There was a rally in DC yesterday against His Omnipotence and a lot of pea-brained con-SER-va-tives have most likely vastly overestimated its attendance just to feel good. 450,000!!!!! 1.5 MILLION!!!!!!!!!! They have shown the way to answer the news hacks' partisan delusions (MILLIONS PROTEST IRAQ WAR!!!!!!!!!!) is through partisan delusions of their own. Here is the perfect example of six of one and the pot calling the kettle black.
We further suggest that now both sides have their professional protesters; only the skank is different.
Our first impulse on seeing this story about the formerly great British government demanding background checks on parents was to think how the hacks and His Omnipotence could come together to devise such a wondrous scheme -- but then we thought, given some kids, maybe some couples should have sanity checks before conceiving.
EXCITING news from the ASSPress:
17-room home next to Obamas' Chicago home for sale!!!!! (EXCITING overemphasis added) Say maybe some hacks could come together and organize a church and worship him there! Oh, they already have a church.

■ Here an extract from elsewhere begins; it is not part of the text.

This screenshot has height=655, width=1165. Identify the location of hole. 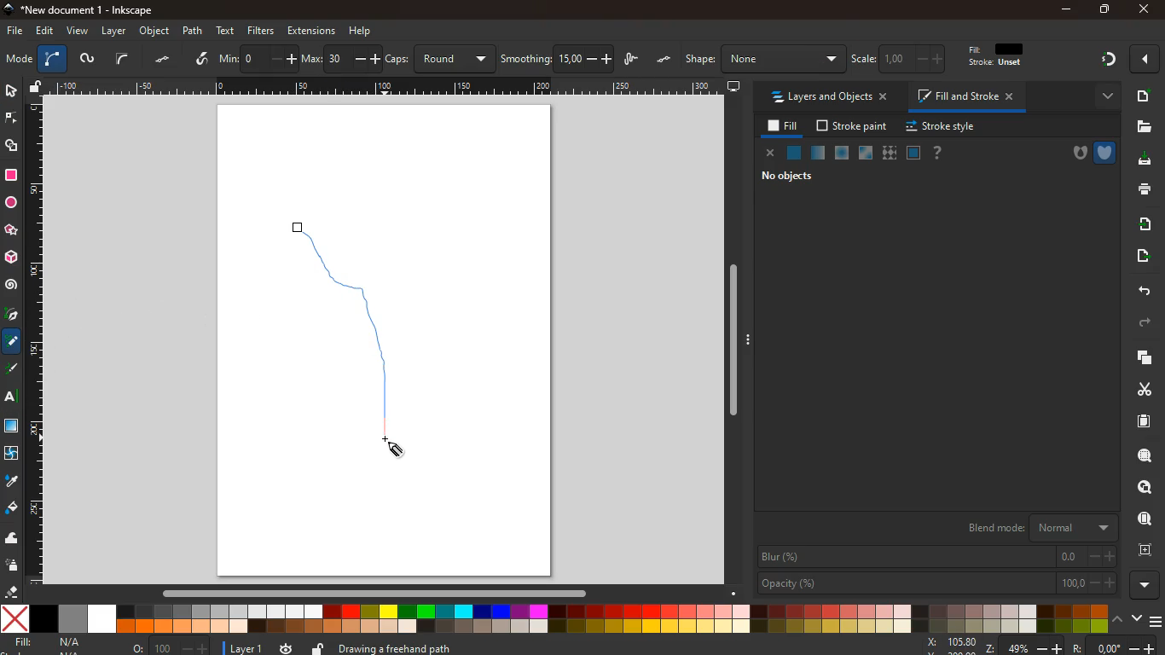
(1076, 154).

When will the EDDIES learn? Neither gamb -- GAMING halls or baseball stadiums are eternal guarantors of wealth. Yes, maybe that Indian casino will come back, and maybe someday Southeast DC will teem with upscale snobs, but how many times have EDDIES promised their people financial salvation only to see the prospect disappear as new fads trump the old, or in taxpayer-financed ratholes?